Adaptive is going after that problem by using chemistry and software to analyze the unique genetic codes that identify each type of T-cell.
T-cells replicate when they encounter a specific threat, Koelle said. They serve as "memory" to help the body respond better if ever it faces the same threat again. Analyzing which T-cells someone has can help uncover the diseases they have faced throughout their lives.
Microsoft, which invested $45 million in Adaptive in 2017, helps the company compare genetic codes found in blood samples with the hundreds of millions of other genetic codes Adaptive has on file. The project requires computing power similar to that of an entire internet search engine, said Peter Lee, a vice president at Microsoft.
"It's worse than looking for a needle in a haystack," Lee said. "What you're looking for is a pattern of whether certain straws of hay ... are in the shape of a tree."
Less than a year after the company went public in 2019, the coronavirus pandemic made the human immune system the center of attention. Adaptive, too, began pointing its infrastructure at COVID-19 and started accepting thousands of blood samples from almost every continent to analyze the T-cell immune response to the virus.
In March, the company received emergency use authorization from the Food and Drug Administration for its advanced test called "T-Detect COVID" which it says can detect current and prior infections for the disease. Adaptive also recently licensed technology to Norway-based Vaccibody to design vaccines that specifically target COVID-19 variants.
Adaptive's broader vision with COVID-19 is making sure America is establishing pandemic guidelines based on domestic data that includes not only antibody responses to vaccines but also T-cell responses, giving a fuller picture of the immune system adapts to coronavirus. Adaptive CEO Chad Robins pointed out the government is heavily relying on studies from Israel to make decisions around booster shots.
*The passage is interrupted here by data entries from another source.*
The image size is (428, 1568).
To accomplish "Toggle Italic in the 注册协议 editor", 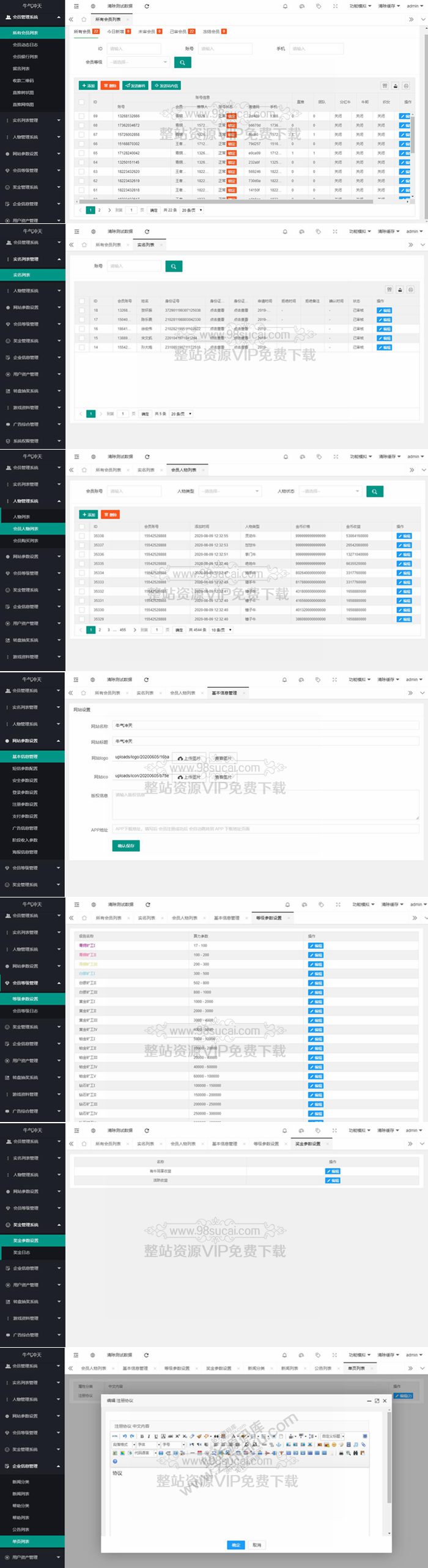I will click(x=149, y=1436).
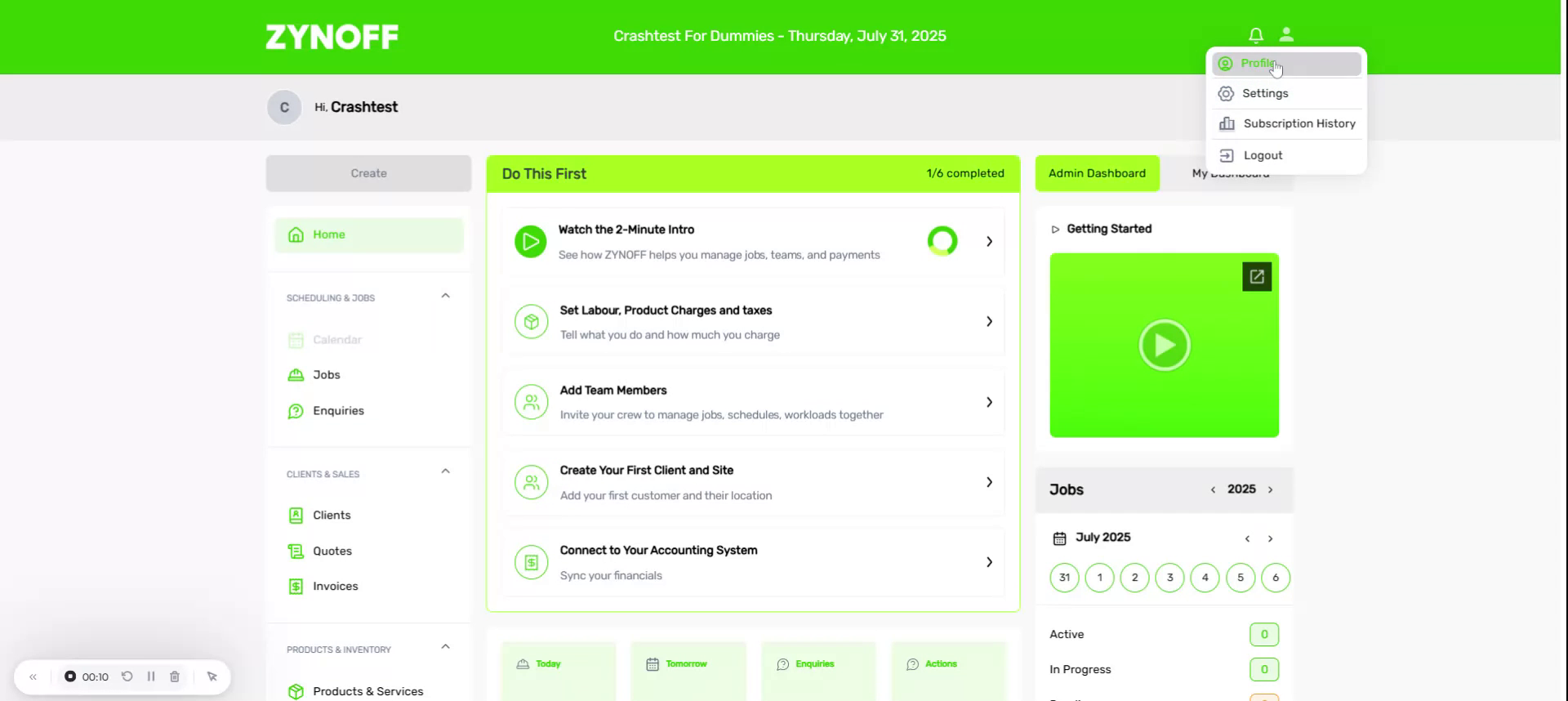Collapse the Scheduling & Jobs section
The image size is (1568, 701).
pos(445,296)

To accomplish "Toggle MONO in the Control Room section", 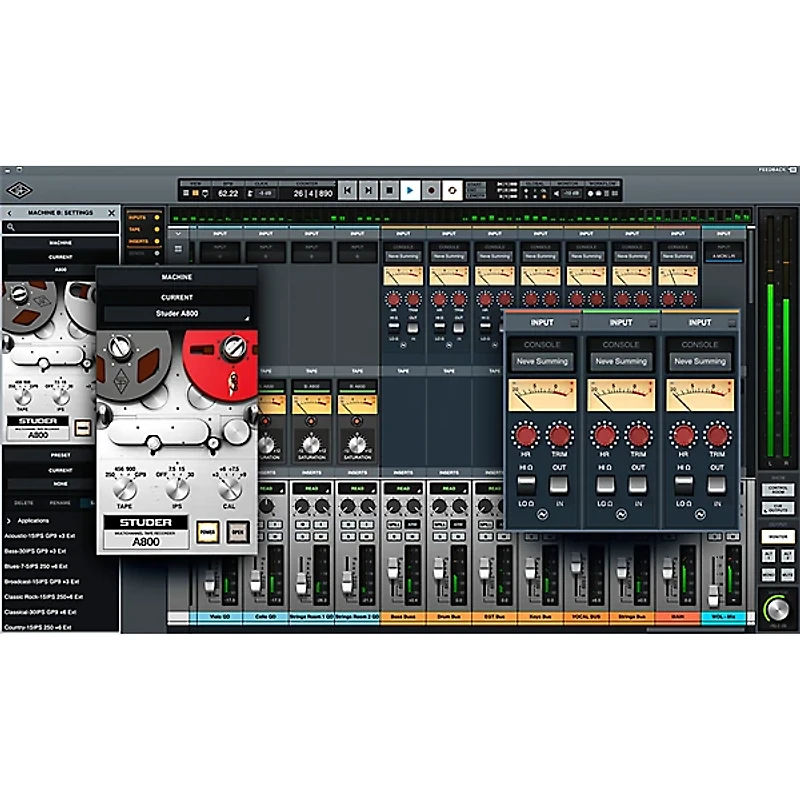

"Where [the government] spent a lot of time and effort funding vaccine development, we haven't systematically funded what the immune response is," Chad Robins said.
From Lego blocks to booster shots
Just thirteen months apart, Harlan and Chad Robins were "like twins," said their mother, Karen Robins. The boys grew up in Chicago and were avid Lego fans. Chad would point to photos of which structure he wanted, and big brother Harlan would make it for him.